## WORK TO COMPLETE
There is one span to output from the data below: the lines starting at the line with "Website Conditions (67, 2178)" and ending at the line with "Partners (37, 2106)". Output it exactly, ends included, nothing more.

## DATA EXTRACTS
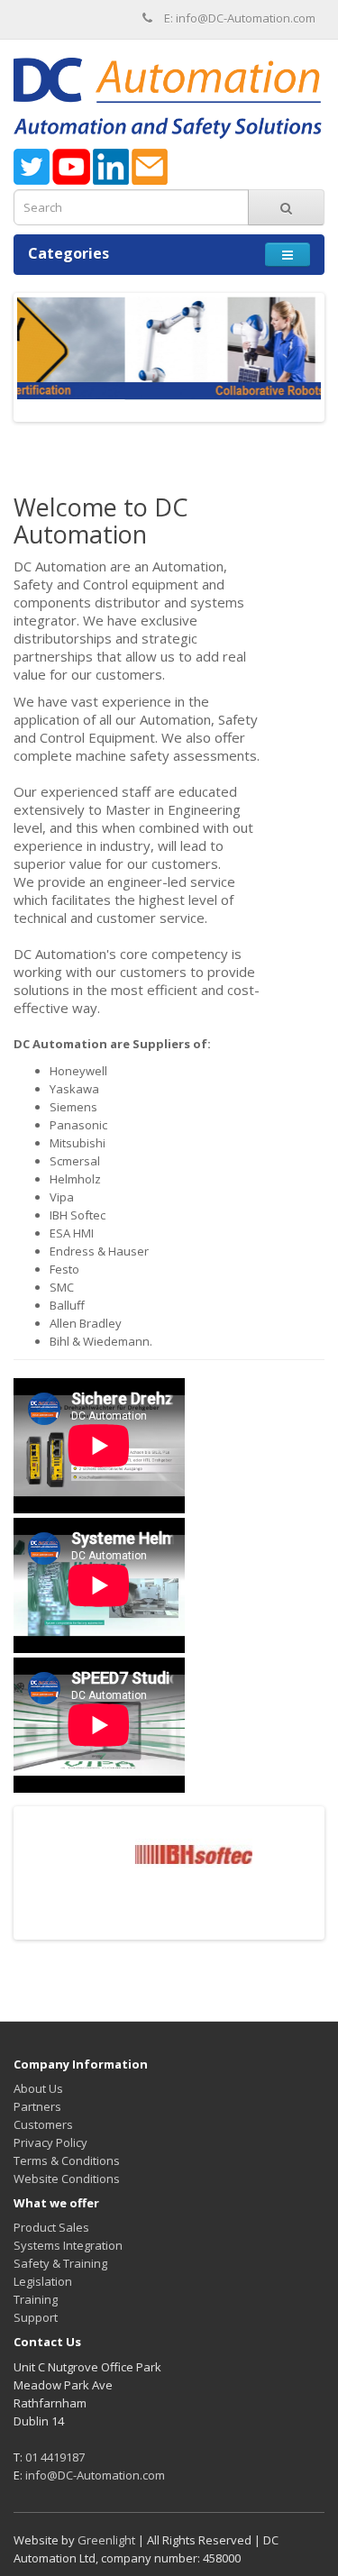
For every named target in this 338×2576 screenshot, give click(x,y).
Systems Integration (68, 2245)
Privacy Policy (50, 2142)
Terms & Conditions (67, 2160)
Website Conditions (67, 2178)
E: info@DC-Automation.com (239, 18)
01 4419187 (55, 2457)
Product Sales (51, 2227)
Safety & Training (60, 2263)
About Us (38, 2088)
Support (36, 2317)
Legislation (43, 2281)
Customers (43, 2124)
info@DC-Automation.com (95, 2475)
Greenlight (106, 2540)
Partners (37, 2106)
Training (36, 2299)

## RESPONSE BOX
Website Conditions (67, 2178)
E: info@DC-Automation.com (239, 18)
01 4419187 (55, 2457)
Product Sales (51, 2227)
Safety & Training (60, 2263)
About Us (38, 2088)
Support (36, 2317)
Legislation (43, 2281)
Customers (43, 2124)
info@DC-Automation.com (95, 2475)
Greenlight (106, 2540)
Partners (37, 2106)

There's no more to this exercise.